(Items from a dataset)
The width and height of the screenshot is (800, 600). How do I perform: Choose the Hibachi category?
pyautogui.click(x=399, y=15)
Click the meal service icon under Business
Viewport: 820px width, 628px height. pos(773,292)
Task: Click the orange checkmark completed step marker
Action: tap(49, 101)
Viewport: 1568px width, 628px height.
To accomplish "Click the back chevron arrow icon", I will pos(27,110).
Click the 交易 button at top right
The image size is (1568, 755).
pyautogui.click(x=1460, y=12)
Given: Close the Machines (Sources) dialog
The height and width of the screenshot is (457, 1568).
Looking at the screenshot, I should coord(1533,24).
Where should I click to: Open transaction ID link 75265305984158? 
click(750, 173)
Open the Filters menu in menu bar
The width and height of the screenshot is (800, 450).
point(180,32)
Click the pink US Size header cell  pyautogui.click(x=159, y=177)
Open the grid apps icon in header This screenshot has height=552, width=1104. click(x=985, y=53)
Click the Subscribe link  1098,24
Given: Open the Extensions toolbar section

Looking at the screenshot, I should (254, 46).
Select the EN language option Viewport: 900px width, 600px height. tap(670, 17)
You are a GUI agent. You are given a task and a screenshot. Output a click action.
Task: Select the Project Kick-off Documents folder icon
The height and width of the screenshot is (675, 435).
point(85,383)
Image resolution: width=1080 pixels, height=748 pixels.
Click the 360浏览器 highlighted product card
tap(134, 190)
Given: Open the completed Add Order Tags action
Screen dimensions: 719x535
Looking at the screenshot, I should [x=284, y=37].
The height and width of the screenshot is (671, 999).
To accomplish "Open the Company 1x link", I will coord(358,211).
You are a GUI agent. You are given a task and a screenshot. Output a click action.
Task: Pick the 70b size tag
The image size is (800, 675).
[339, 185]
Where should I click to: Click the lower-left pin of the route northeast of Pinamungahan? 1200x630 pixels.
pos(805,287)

→ **TASK STATEMENT**:
Show all lines above that contain "accomplish".

→ **WRITTEN REPLY**:
To accomplish "Click the back chevron arrow icon", I will pos(27,110).
To accomplish "Open the Company 1x link", I will coord(358,211).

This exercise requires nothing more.